Segment Open

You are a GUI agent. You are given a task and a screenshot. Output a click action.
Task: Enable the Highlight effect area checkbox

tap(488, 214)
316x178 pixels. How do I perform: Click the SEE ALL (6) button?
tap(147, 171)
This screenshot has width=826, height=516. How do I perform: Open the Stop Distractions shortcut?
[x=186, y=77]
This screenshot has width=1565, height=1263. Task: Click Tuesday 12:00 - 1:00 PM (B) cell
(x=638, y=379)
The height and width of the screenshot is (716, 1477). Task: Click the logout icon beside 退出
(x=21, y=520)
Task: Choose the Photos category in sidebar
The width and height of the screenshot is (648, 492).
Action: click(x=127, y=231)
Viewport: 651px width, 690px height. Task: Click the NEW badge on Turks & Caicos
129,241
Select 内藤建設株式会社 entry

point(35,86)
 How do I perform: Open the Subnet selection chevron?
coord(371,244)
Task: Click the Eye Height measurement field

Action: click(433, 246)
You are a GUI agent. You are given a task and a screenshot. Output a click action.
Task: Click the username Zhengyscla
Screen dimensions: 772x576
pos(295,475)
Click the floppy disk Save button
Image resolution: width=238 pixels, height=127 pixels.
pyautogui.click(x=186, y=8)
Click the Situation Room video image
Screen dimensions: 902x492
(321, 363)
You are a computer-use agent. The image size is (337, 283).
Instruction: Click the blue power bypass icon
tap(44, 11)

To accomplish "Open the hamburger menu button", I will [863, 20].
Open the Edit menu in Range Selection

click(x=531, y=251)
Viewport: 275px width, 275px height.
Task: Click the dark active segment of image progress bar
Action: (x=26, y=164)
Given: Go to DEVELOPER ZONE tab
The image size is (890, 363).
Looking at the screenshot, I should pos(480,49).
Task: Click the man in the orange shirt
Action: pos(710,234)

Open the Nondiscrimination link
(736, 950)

Segment Closed

_Your task_. Please make an exact copy of the lines above from the line with "Viewport: 651px width, 690px" through the line with "You are a computer-use", both ends included.

_Result for this exercise_.
Viewport: 651px width, 690px height. Task: Click the NEW badge on Turks & Caicos
129,241
Select 内藤建設株式会社 entry

point(35,86)
 How do I perform: Open the Subnet selection chevron?
coord(371,244)
Task: Click the Eye Height measurement field

Action: click(433, 246)
You are a GUI agent. You are given a task and a screenshot. Output a click action.
Task: Click the username Zhengyscla
Screen dimensions: 772x576
pos(295,475)
Click the floppy disk Save button
Image resolution: width=238 pixels, height=127 pixels.
pyautogui.click(x=186, y=8)
Click the Situation Room video image
Screen dimensions: 902x492
(321, 363)
You are a computer-use agent. The image size is (337, 283).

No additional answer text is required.